Archbishop Bashar Warda said Christians and other religious minorities felt pained at being deprived of their voice, The Times reports.
He said it was “wounding and damaging” for religious minorities to have been “airbrushed” out of the documentary, which was produced by KEO Films and broadcast on BBC Two.
Once Upon a Time in Iraq shares the firsthand accounts of Iraqis from the fall of Saddam Hussein to the rise of ISIS.
In a letter to the BBC, the Archbishop questioned why the series had omitted to include the experiences of religious minorities who suffered rape, kidnapping and murder at the hands of ISIS.
“How can this be? Had we not suffered the war and its aftermath just like our Muslim brothers and sisters?” he wrote.
“Do you understand the persecution we have suffered in our homeland? And that Christians have existed in this land for 2,000 years, the Mandaeans and Yazidis for even longer?
“Does the persecution, murder and rape within our minority communities not count? Are our experiences of the 2003 invasion . . . irrelevant? Minority communities have felt and continue to feel voiceless in our persecution and suffering in Iraq; to be then airbrushed out of a . . . major BBC documentary is wounding and damaging.”

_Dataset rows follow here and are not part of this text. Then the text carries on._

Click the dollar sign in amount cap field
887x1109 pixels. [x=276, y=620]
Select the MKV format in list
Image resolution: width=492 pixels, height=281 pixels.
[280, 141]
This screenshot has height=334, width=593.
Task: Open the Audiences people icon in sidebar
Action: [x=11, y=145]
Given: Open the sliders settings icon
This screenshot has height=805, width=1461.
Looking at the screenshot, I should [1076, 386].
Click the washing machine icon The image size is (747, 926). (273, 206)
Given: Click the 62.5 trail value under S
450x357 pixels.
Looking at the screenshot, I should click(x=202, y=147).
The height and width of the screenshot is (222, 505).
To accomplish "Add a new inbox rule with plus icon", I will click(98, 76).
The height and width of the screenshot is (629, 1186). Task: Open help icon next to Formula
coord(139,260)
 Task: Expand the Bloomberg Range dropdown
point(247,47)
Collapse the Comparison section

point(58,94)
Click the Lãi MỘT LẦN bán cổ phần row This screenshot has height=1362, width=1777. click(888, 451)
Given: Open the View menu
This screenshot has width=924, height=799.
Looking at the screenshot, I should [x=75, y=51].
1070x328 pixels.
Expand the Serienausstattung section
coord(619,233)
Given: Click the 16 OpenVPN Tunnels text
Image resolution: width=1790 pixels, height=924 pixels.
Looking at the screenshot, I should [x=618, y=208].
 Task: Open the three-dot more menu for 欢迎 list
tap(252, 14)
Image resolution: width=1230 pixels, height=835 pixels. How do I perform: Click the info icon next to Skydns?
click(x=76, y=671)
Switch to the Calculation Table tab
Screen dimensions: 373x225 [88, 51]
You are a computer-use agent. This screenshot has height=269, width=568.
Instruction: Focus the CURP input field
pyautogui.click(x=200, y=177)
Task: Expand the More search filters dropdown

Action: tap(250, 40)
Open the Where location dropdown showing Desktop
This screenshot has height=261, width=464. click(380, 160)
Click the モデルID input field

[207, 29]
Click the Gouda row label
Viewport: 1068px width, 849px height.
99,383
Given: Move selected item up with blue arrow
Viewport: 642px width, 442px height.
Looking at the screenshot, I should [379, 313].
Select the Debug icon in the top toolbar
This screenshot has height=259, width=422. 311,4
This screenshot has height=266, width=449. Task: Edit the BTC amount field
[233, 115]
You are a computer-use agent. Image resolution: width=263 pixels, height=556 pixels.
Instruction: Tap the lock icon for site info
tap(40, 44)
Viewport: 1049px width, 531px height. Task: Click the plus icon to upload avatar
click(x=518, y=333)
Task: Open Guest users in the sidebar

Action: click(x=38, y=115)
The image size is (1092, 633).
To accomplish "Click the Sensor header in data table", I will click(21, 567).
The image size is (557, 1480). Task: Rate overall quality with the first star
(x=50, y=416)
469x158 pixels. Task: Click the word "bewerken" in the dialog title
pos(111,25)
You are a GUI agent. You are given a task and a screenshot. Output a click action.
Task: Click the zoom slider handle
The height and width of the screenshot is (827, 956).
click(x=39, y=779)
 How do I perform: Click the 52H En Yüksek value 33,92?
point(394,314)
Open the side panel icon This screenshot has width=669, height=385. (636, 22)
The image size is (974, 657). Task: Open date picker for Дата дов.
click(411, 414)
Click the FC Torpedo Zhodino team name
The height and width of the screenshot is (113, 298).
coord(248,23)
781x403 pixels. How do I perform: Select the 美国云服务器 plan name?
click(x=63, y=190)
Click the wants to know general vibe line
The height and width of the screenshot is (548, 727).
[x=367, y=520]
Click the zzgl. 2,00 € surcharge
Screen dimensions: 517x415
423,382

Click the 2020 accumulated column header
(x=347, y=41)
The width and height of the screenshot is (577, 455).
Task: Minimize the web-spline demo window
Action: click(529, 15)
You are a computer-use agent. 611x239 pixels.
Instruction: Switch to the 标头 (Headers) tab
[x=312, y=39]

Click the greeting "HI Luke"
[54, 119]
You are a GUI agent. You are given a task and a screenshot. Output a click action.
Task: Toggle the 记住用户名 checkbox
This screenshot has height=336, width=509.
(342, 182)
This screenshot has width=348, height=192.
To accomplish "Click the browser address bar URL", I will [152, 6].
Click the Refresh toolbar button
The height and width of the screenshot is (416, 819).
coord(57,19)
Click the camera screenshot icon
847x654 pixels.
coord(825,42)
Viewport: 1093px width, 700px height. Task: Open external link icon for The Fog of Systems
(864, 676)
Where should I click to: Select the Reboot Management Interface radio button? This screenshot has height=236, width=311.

A spokesperson for the BBC defended the documentary, saying: “This highly-acclaimed series from award-winning producers does not claim to offer a definitive history of the Iraq War or its people; rather it seeks to tell the stories of individuals from many sides of those conflicts – civilians, soldiers and journalists – allowing the audience to understand the impact of war on a personal level, and what it was like to live through key moments.”